La police aura-t-elle le courage ?
L’avion qui atterrit à l’aéroport de Yaoundé Nsimalen au début du mois d’avril est repeint aux couleurs nationales du Cameroun. Il a à bord (en dehors de l’équipage), un seul passager chargé de convoyer le nouveau zinc présidentiel vers le Cameroun, Gérôme Mendouga, l’ambassadeur du Cameroun aux Etats-Unis d’Amérique. L’appareil est présenté à la télévision nationale lors des préparatifs du vol inaugural présidentiel. Mais le voyage qu’effectuent le président Paul Biya et sa famille à destination de Genève ne se fait pas sereinement. De graves ennuis mécaniques vont se signaler au point d’émouvoir le couple présidentiel. Une légende rapporte qu’après les déboires mécaniques de l’avion, Chantal Biya aurait passé son temps à pleurer. A la seule idée qu’on avait dangereusement exposé la vie du président. Après l’unique vol, l’Albatros est placé sous-cale, parmi les avions en détresse. C’est le début de « l’affaire Albatros ».

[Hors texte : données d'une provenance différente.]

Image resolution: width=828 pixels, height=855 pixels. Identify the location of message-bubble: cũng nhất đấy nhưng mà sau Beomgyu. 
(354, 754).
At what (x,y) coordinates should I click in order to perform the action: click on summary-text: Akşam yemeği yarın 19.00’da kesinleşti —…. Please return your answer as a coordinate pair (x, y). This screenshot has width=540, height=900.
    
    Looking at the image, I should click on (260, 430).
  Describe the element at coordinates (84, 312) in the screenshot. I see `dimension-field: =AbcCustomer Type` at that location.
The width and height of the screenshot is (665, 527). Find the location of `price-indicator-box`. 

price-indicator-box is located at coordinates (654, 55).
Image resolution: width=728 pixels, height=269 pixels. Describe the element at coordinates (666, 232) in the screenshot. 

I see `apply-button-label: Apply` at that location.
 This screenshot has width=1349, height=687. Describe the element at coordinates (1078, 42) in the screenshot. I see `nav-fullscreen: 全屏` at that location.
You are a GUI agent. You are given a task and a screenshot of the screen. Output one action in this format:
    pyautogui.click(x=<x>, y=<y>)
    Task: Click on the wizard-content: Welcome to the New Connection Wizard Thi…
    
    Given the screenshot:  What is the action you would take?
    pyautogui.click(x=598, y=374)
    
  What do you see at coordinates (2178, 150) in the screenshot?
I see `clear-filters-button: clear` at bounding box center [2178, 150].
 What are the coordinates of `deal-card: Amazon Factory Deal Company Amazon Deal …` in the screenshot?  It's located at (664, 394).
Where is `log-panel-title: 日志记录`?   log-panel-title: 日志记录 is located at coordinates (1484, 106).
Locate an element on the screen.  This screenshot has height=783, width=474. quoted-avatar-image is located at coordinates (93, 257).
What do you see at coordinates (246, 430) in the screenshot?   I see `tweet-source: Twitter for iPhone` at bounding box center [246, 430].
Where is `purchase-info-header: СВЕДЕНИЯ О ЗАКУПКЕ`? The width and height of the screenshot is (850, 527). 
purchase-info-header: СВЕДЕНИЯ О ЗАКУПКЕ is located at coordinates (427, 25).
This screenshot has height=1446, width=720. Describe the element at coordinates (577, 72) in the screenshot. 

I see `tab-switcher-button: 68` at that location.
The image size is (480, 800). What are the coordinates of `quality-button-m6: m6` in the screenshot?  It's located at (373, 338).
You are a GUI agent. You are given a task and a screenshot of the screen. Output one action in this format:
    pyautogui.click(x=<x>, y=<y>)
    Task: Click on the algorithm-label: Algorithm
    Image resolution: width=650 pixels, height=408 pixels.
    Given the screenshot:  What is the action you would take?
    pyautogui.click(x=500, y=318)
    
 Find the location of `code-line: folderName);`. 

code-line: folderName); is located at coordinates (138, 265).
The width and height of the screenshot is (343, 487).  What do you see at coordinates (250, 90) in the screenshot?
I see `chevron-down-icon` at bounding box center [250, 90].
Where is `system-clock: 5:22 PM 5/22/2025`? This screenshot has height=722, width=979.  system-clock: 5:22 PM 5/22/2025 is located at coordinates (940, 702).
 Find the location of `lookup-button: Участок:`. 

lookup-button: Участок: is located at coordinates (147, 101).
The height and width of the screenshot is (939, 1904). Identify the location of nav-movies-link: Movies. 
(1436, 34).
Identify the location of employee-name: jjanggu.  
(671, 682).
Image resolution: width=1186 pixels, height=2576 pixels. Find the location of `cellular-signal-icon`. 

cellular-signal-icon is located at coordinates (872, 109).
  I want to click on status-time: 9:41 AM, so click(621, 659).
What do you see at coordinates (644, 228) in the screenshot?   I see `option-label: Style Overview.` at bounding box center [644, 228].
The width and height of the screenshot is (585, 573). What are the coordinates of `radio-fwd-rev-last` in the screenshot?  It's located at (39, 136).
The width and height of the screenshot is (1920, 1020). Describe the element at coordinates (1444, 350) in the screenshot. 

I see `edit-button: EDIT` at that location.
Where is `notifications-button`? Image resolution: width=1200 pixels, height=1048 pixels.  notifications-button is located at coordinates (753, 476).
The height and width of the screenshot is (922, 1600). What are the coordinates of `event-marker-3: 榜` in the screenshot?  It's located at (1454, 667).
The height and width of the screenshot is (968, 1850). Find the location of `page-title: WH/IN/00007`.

Alors qu’il est difficile de savoir le rôle joué par chacun des « négociateurs », certaines langues explorent les pistes d’un détournement de fonds. D’autres parlent même d’une tentative de coup d’Etat. Pendant quelques temps, l’affaire reste enfermée dans les tiroirs. Elle est remise aujourd’hui sur la table des fins limiers de l’enquête policière. Quatre ans après. Simple coïncidence ou hasard des choses, l’enquête préliminaire est placée sous le contrôle de Edgar Alain Mebe Ngo’o. Le Dgsn qui hier était marginalisé dans cette affaire alors qu’il occupait le poste de directeur du cabinet civil, a aujourd’hui le beau « rôle ». C’est à ses éléments que revient la latitude de démêler l’écheveau. L’on attend de voir si le Dgsn va accepter que le Pm Inoni Ephraim effectivement cité dans l’affaire, soit entendu à la Dpj. Comme tous les autres « suspects ». Affaire à suivre.